Peter Pearson, pelatih hubungan dan salah satu pendiri Institut Pasangan di California, jelaskan alasannya:
“Dalam sebuah pernikahan, sering kali terdapat saling ketergantungan, mulai dari peran dan tanggung jawab seputar rumah hingga aspek emosional dan seksual dalam hubungan tersebut,” kata Pearson kepada Business Insider. “Masa depanmu terhubung dalam banyak hal.”
Namun, masa depan bersama bisa berantakan jika pasangan terjebak dalam pola perilaku yang tidak sehat.
“Kemudian mereka mendatangi kita,” kata Pearson.
Baca juga: 11 Perilaku yang Akan Menghancurkan Hubungan Anda Selamanya
Menurut pakar hubungan tersebut, 60 persen pasangan yang datang ke praktiknya terjebak dalam salah satu dari dua dinamika beracun: satu menghindari konflik dan satu lagi bermusuhan.
Karena alasan yang sangat berbeda, kedua dinamika tersebut menimbulkan ancaman besar bagi pernikahan yang bahagia:
- Dinamika penghindaran konflik ditentukan oleh rasa takut. “Ini melibatkan terlalu banyak risiko emosional bagi kedua pasangan untuk muncul dan mengatasi masalah tersebut dalam percakapan,” kata Pearson. Hasilnya adalah “Anda berpura-pura menjadi pasangan Anda karena takut ditolak atau ditinggalkan,” katanya. “Jadi, Anda mengabaikan keinginan Anda sendiri, kerinduan Anda, identitas Anda – hal-hal yang menjadikan Anda siapa Anda sebenarnya.”

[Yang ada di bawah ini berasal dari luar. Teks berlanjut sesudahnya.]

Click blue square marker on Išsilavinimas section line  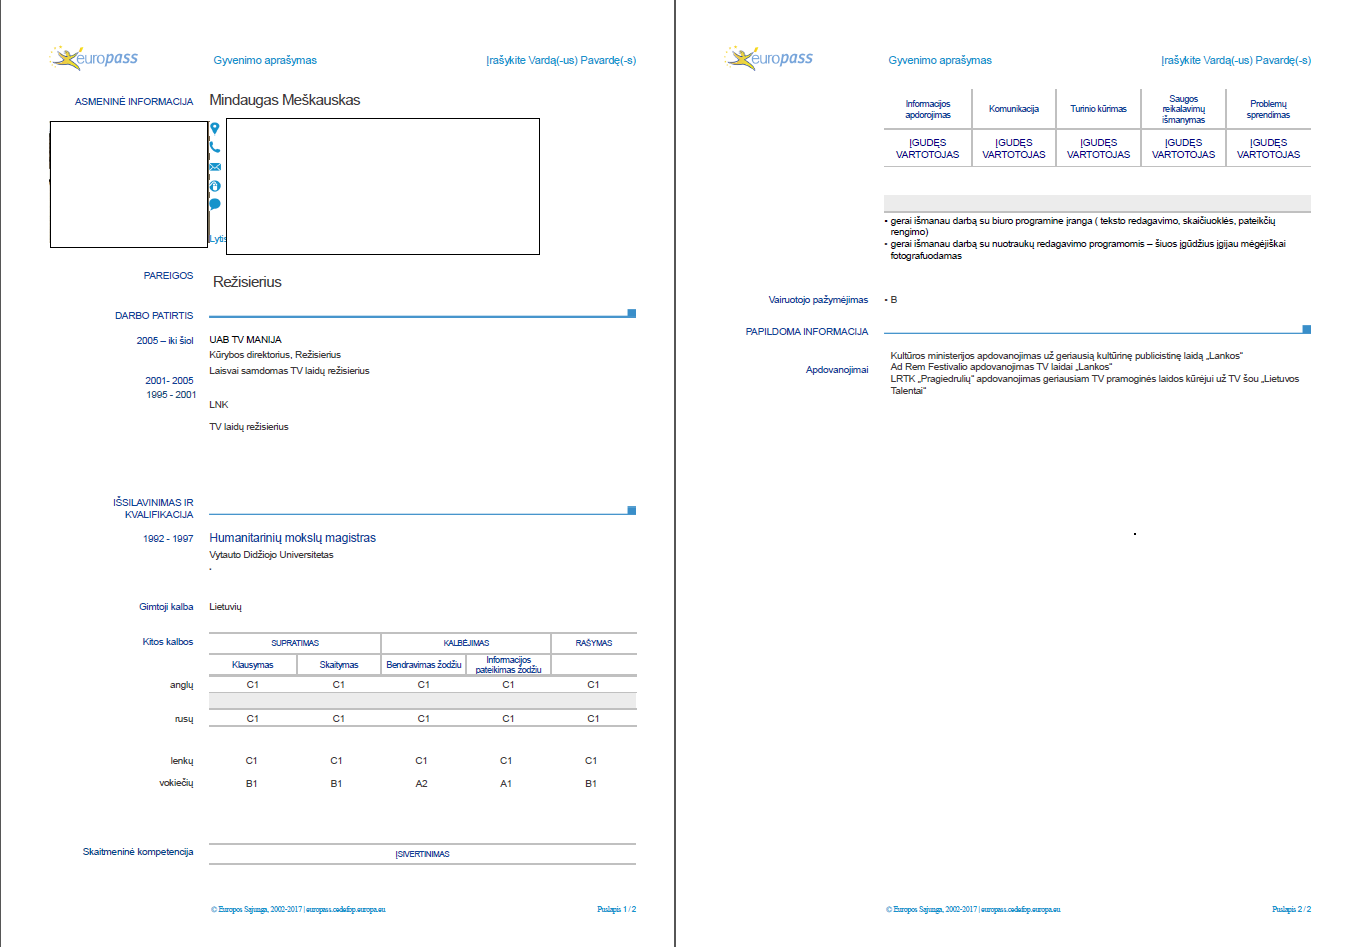[x=631, y=511]
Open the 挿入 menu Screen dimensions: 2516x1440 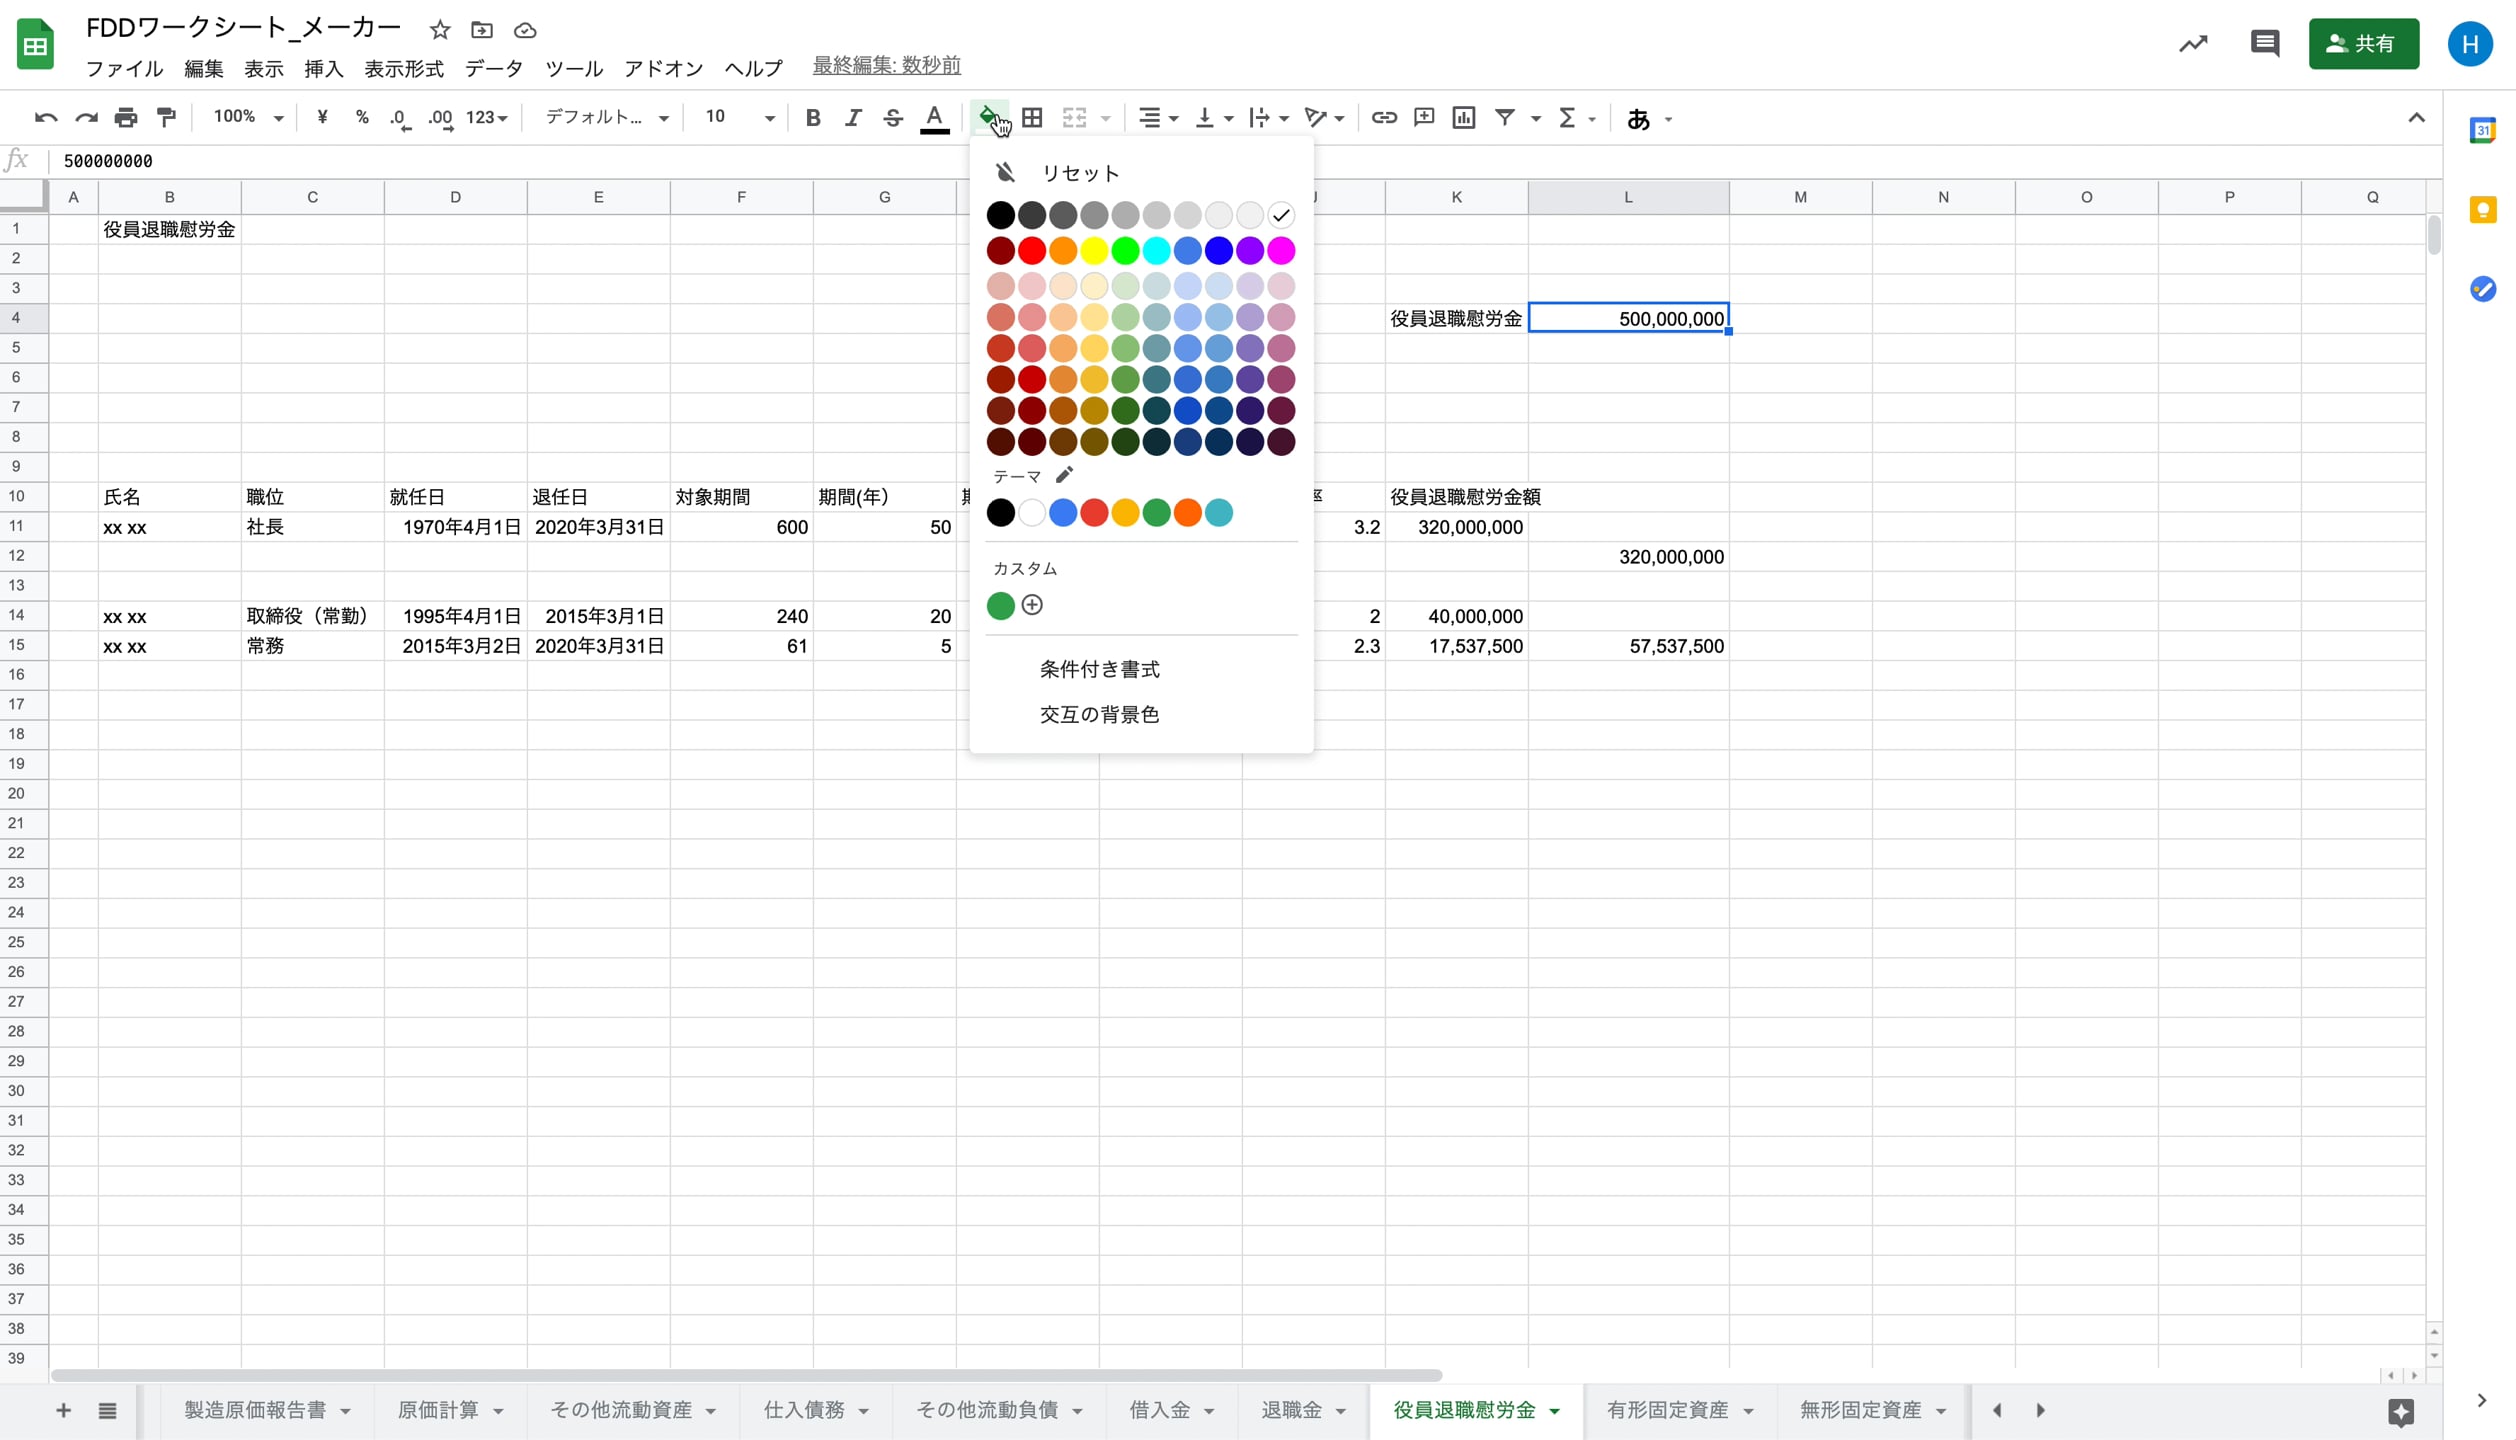(322, 68)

- Dinamika permusuhan ditentukan oleh konflik. Dalam kasus ini, para mitra “berlomba-lomba menentukan siapa yang benar,” kata Pearson. Dalam upaya untuk mengambil kendali, ada “banyak kesalahan dan saling menyalahkan,” kata Pearson. Anggapan yang salah adalah jika Anda bisa mendefinisikan “masalah dalam hubungan” dan memberikan kelegaan bagi diri Anda sendiri, Anda bisa membuat orang lain berubah.

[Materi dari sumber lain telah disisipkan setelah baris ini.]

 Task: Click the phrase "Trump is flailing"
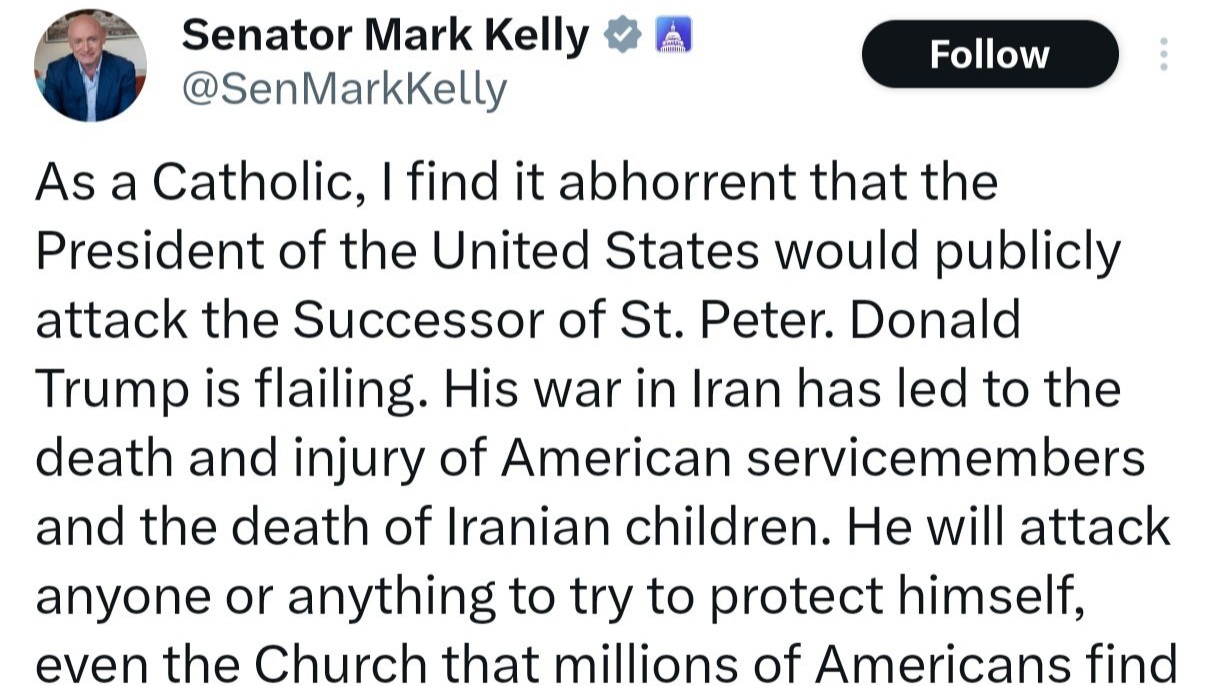pos(224,391)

Di balik drama yang dipicu oleh pola perilaku ini sebenarnya ada hal lain: mekanisme penanggulangan yang muncul ketika pasangan menghabiskan lebih banyak waktu bersama.
“Kebanyakan pasangan pada awalnya sangat baik dan baik satu sama lain serta responsif satu sama lain,” kata Pearson. “Jika perbedaan dalam sistem nilai orang lain muncul, orang tersebut secara refleks akan menggunakan mekanisme koping. Jika dia cenderung menghindari konflik, dia tidak akan memunculkan perselisihan tersebut ke permukaan karena jika tidak, dia akan berisiko menimbulkan pertengkaran. Jadi dia mulai berakting.”

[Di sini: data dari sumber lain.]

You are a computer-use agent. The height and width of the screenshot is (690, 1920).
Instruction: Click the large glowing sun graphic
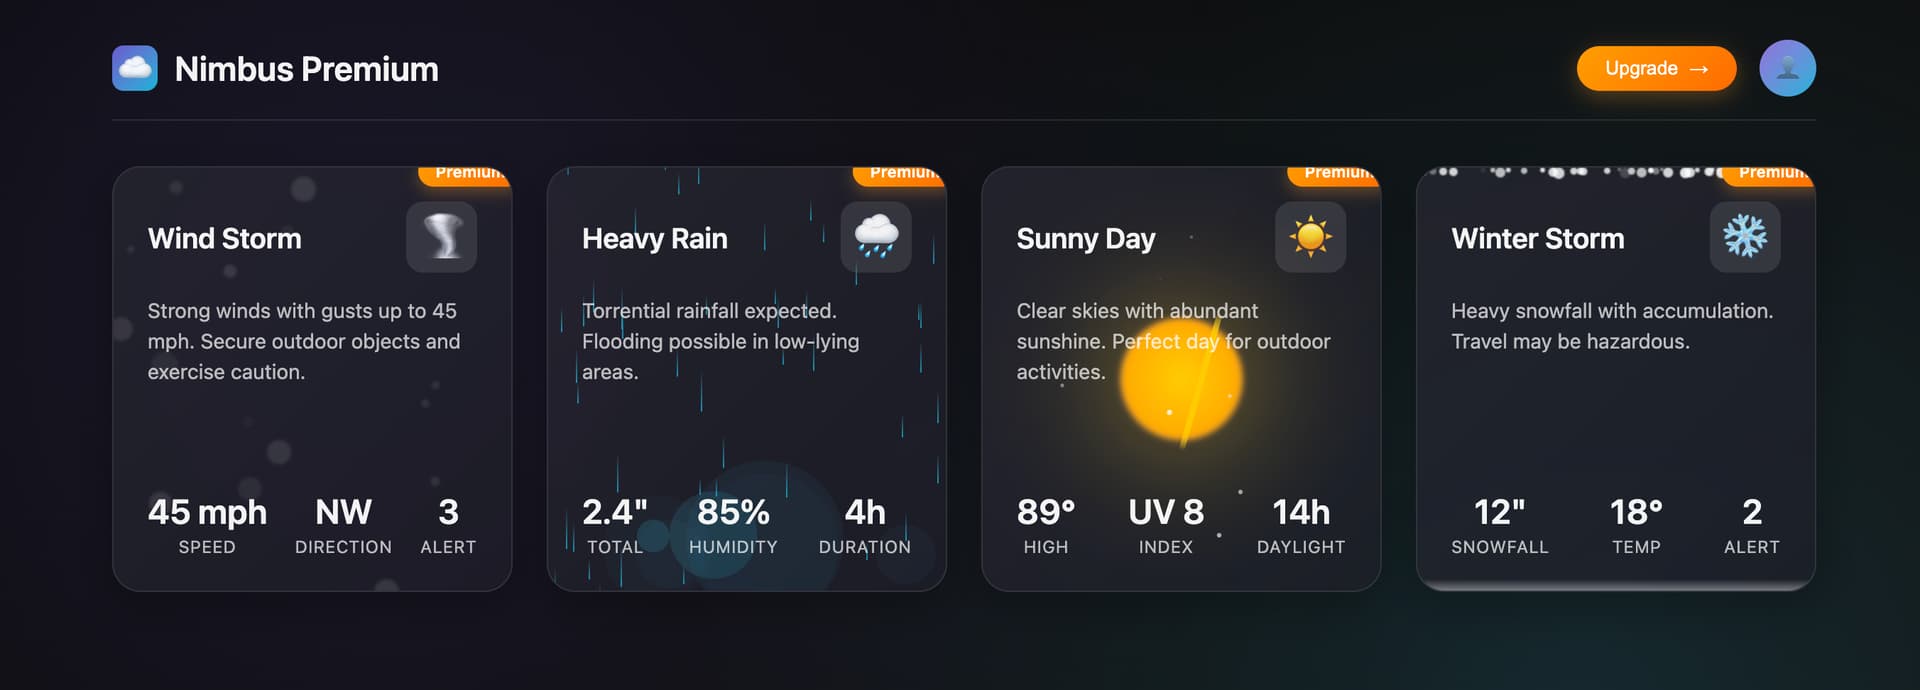tap(1181, 380)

Baca juga: Psikolog Jelaskan 3 Keterampilan yang Dibutuhkan untuk Memiliki Hubungan yang Sehat dan Bahagia
Namun, agar suatu hubungan berhasil, kedua pasangan harus melalui proses diferensiasi yang tidak nyaman, di mana masing-masing pihak mengetahui nilai-nilai mereka dan mengomunikasikannya kepada satu sama lain—sambil mengakui bahwa pasangan mereka memiliki nilai-nilai yang berbeda dari Anda.
Hal ini dapat membawa kesuksesan – atau perpisahan.
Diferensiasi dimulai ketika seseorang memutuskan untuk “mengambil risiko untuk bersuara dan memperjuangkan hak-hak mereka dengan cara tertentu,” kata Pearson. “Ketika seseorang lelah berpura-pura menjadi dirinya sendiri, mereka berkata, ‘Saya tidak peduli, saya harus mulai berbicara, bahkan jika pasangan saya meninggalkan saya. Saya tidak peduli, saya akan menemukan cara untuk hidup sendiri. .'”
Artikel ini diterjemahkan dari bahasa Inggris dan diedit oleh Ilona Tomić. Anda sedang membaca aslinya Di Sini.